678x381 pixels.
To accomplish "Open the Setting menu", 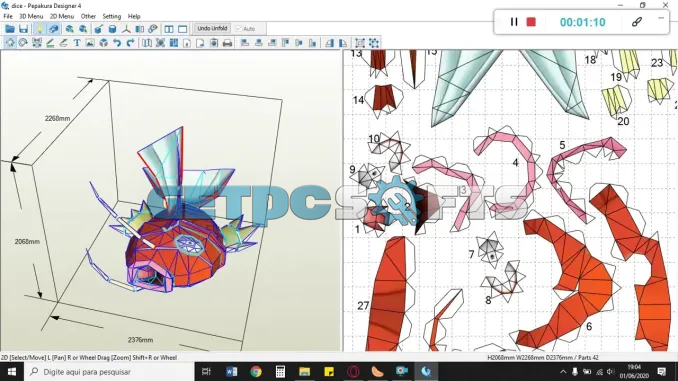I will pos(112,16).
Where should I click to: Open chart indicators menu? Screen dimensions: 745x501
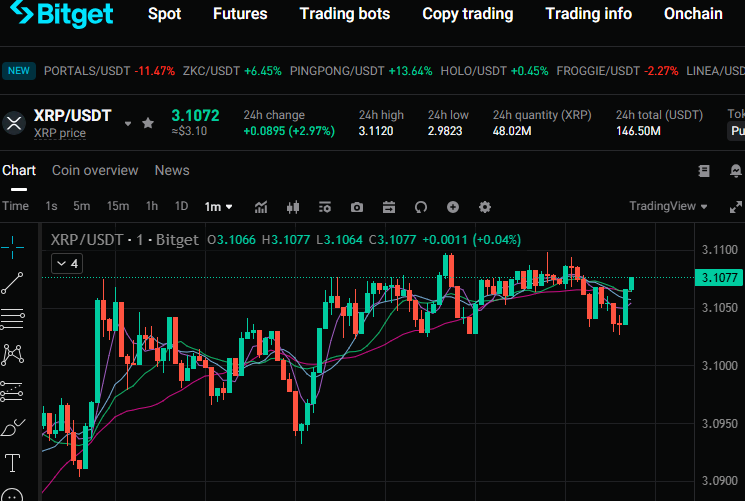(261, 207)
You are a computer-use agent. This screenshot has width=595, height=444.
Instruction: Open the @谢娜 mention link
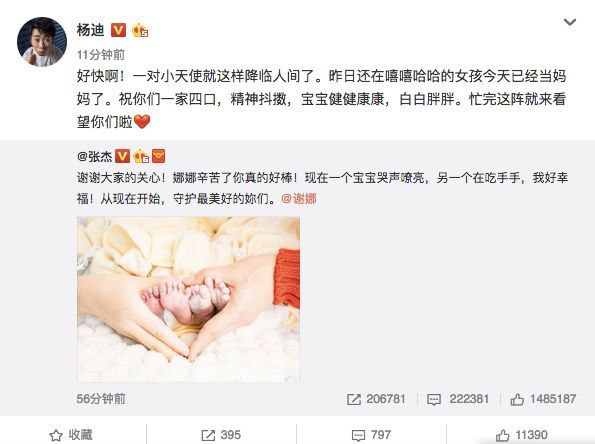[x=299, y=198]
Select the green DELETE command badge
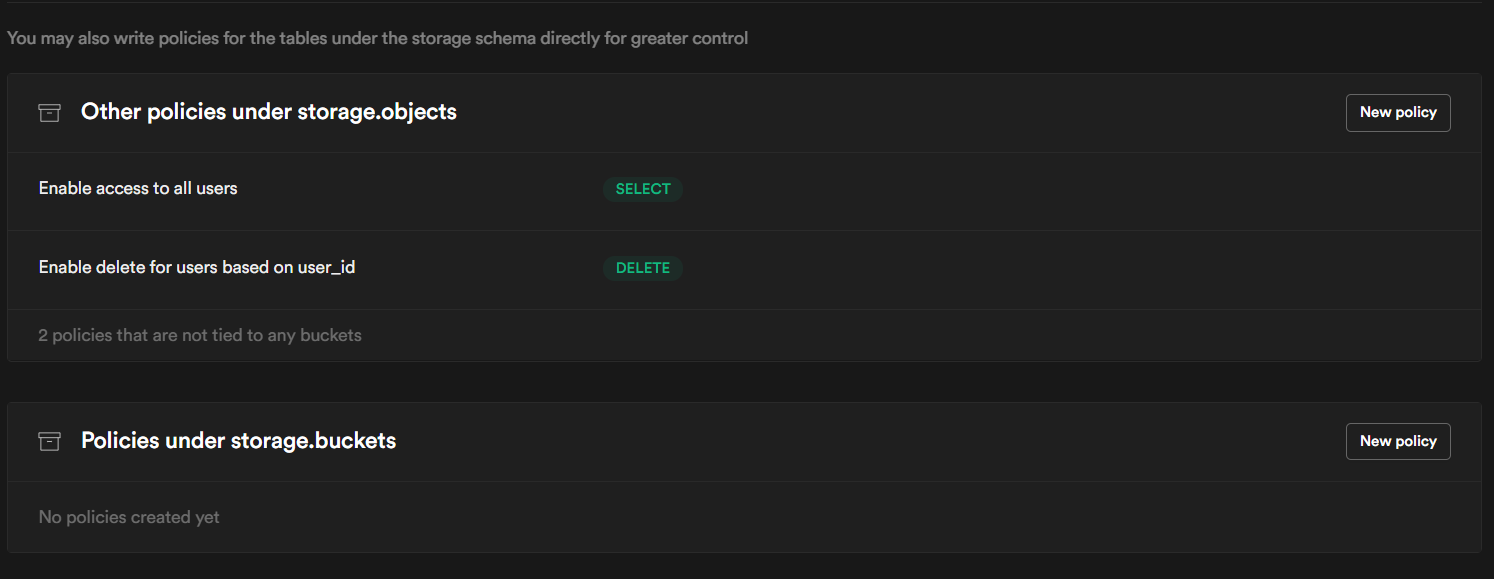This screenshot has height=579, width=1494. 642,267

──────────

● **Your task**:
All lines from the line containing "You are a computer-use" through the end of the listing above are to be given again exactly; pictures are not part of the copy.

● **Result of this exercise**:
You are a computer-use agent. This screenshot has width=595, height=444.
Instruction: Open the @谢娜 mention link
[x=299, y=198]
Select the green DELETE command badge
This screenshot has height=579, width=1494. 642,267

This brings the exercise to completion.